A statistically significant positive correlation was found between miR-146a and miR-155 expression in patients with BD.

The findings of some previous studies are either consistent or inconsistent with our study results, which may be due to different ethnicities, different clinical manifestations, and disease severity and activity and also due to environmental factors among patients in the different studies.

The different miRNA expressions may be related to the effect and duration of the immunosuppressive treatment; however, there is a limited number of previous comparative studies.

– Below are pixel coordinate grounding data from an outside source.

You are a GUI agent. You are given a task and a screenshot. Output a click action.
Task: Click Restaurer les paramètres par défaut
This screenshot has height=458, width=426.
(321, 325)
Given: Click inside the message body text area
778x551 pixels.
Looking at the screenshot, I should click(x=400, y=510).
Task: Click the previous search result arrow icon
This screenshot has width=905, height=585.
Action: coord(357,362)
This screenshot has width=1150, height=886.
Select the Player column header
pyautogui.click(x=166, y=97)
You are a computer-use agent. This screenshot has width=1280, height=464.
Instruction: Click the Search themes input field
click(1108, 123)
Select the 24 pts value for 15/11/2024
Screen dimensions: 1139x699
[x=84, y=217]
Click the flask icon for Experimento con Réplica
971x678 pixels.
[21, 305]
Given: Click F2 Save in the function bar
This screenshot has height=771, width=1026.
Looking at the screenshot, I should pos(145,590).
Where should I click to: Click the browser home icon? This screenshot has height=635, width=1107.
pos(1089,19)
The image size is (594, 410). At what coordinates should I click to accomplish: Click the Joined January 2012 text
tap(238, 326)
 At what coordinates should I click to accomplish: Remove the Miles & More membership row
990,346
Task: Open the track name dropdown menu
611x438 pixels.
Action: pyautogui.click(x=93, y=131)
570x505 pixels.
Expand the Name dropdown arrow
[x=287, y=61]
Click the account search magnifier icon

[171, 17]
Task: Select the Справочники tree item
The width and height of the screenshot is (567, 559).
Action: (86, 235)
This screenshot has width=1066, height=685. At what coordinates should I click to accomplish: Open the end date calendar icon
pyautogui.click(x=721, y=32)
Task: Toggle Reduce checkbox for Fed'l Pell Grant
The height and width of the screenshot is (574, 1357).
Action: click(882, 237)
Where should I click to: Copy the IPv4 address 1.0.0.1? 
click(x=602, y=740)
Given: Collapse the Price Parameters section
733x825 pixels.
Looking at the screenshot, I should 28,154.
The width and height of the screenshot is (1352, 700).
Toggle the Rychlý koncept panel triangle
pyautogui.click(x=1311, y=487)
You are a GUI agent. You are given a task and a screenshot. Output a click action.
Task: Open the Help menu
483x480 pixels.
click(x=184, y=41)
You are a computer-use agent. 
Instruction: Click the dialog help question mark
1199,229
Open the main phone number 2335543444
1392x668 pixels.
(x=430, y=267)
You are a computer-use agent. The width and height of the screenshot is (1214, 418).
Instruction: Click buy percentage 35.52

It is important to mention that there are some limitations in our study. All our patients were on regular treatment with immunosuppressive agents. Our study results demonstrated a decreased expression of miR-146a in patients with BD, and no difference was found in the miR-155 expression level compared with control subjects. However, it is not clear whether these levels were affected by therapy as it was not possible to include treatment-naive patients with BD. It is also not clear whether the effect of miR-155 expression may be exerted by other immune cells or cytokine levels or a combination of both.

Conclusion

The present study showed that miR-146a expression was downregulated in patients with BD in comparison with healthy controls. The downregulated miR-146a expression could be involved in the pathogenesis of BD through a loss of control concerning the production of proinflammatory cytokines by DCs and CD4-T cells. Therefore, miR-146a may be used as a potential biomarker for the diagnosis of BD and as a therapeutic target in the future. However, our study did not reveal any significant difference in the miR-155 expression level between patients with BD and control subjects. There was also no association between BD activity and miR-146a and miR-155 expression levels.

Future directions

A study with a larger sample size is recommended to confirm the utility of miR-146a in the diagnosis and follow-up of patients with BD and to evaluate its potential role as a therapeutic target. Further studies are also required to focus on miR expression and its effect on BD activity and severity level, to link the expression of more miRs to pathological conditions of the immune system, and to correlate miR expression with immunosuppressive medications.